I explore methods to align a base model to follow grammatical correction instructions using the CoEdIT dataset.

  • SFT (Supervised Fine-Tuning): Establishing a baseline for instruction following.
  • DPO (Direct Preference Optimization): Optimizing using edit-distance-based preference pairs.
  • CPO (Contrastive Preference Optimization): Exploring memory-efficient alternatives to DPO.
  • Result: Achieved ~0.49 BLEU score with SFT+DPO.

2. MoE Upcycling & Continued Pre-training

I transform the dense SmolLM-135M into a SmolMoE (Mixture of Experts) model.

  • Upcycling: Initializing MoE weights from the dense checkpoint using "SwiGLU" duplication.
  • Router Training: Validated using Load Balancing Loss.
  • Continuous Pre-training: Training on the Cosmopedia dataset to stabilize the upcycled model.

3. Expert Specialization

I force specific experts to specialize in distinct domains (Code, Math, Chat) using architectural modifications and loss guidance.

  • Dataset: Interleaved subsets from Llama-Nemotron-Post-Training-Dataset.
  • Methodology:
    1. Router Guidance Loss: KL Divergence loss forcing tokens from specific domains to specific experts.
    2. Two-Stage Training: * Stage A: Freeze model, warm-start router with high guidance.
      • Stage B: Joint tuning of router and experts.
  • Result: Achieved >90% routing accuracy for Math tokens to the Math Expert.

📊 Results & Analysis

MoE Utilization and Stability

This plot shows the stabilization of training metrics during continued pre-training on the Cosmopedia dataset.
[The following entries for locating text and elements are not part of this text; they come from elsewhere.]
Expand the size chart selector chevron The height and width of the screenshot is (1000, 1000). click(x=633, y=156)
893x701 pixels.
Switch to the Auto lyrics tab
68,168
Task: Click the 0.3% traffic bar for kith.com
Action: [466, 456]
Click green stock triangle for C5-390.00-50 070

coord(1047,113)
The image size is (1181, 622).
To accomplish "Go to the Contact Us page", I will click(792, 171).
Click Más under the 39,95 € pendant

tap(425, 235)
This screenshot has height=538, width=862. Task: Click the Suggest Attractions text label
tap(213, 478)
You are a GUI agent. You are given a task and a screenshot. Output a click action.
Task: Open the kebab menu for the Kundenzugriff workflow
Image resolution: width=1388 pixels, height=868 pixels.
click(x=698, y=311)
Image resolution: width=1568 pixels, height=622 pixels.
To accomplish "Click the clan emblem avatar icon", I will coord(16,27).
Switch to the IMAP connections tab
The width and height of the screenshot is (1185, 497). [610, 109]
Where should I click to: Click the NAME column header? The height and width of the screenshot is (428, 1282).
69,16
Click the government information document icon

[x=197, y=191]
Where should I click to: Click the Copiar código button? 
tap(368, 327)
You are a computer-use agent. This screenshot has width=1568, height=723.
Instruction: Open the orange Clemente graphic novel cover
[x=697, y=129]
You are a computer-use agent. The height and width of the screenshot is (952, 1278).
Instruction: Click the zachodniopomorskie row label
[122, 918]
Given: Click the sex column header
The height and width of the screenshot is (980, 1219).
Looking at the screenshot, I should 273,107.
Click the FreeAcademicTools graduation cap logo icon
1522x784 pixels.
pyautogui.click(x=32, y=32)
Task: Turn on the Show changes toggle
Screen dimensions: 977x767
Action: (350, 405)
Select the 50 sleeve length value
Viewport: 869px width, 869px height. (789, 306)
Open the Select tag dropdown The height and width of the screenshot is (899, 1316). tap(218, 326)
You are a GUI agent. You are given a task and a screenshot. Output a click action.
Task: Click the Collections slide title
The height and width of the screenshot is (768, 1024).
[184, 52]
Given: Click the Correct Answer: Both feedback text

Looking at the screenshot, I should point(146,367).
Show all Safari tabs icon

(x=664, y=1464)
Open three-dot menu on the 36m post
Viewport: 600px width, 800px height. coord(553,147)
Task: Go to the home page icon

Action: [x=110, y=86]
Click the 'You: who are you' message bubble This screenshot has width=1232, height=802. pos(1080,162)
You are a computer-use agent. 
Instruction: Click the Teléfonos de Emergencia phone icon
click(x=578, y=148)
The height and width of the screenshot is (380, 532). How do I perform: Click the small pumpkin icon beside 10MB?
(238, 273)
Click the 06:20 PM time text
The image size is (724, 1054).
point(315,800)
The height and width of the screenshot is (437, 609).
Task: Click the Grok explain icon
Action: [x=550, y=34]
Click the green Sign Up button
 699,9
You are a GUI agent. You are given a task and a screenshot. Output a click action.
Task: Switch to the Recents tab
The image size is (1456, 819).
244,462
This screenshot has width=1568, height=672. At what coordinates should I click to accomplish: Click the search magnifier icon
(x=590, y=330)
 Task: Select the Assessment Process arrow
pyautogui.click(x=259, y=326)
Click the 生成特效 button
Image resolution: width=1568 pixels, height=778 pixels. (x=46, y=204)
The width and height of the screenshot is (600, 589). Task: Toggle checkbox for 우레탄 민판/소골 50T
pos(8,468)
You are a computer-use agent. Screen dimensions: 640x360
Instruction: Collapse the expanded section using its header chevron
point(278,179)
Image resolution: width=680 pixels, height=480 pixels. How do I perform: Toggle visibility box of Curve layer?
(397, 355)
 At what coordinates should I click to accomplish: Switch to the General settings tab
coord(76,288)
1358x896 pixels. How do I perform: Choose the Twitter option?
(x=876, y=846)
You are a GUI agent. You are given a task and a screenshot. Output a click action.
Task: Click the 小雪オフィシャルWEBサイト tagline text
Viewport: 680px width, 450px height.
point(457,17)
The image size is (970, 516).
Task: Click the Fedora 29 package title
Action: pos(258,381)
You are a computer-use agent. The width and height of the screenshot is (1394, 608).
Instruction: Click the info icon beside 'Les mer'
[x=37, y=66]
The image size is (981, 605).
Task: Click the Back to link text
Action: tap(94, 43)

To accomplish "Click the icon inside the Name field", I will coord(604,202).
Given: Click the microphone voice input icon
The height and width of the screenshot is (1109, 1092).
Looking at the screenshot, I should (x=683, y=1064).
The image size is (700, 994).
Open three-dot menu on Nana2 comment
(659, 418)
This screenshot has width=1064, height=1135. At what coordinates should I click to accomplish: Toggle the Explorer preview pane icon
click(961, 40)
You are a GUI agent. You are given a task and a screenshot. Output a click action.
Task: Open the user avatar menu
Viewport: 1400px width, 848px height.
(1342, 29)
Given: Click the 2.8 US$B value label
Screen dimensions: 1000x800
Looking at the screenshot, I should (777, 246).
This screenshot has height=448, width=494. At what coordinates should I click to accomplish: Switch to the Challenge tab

This plot tracks the percentage of active experts over time, confirming the router successfully avoided collapse.

Expert Routing Matrix

Routing Before Specialization This visualization shows the initial, unspecialized distribution of tokens across experts.

Routing After Specialization This visualization confirms the successful specialization of experts after targeted training.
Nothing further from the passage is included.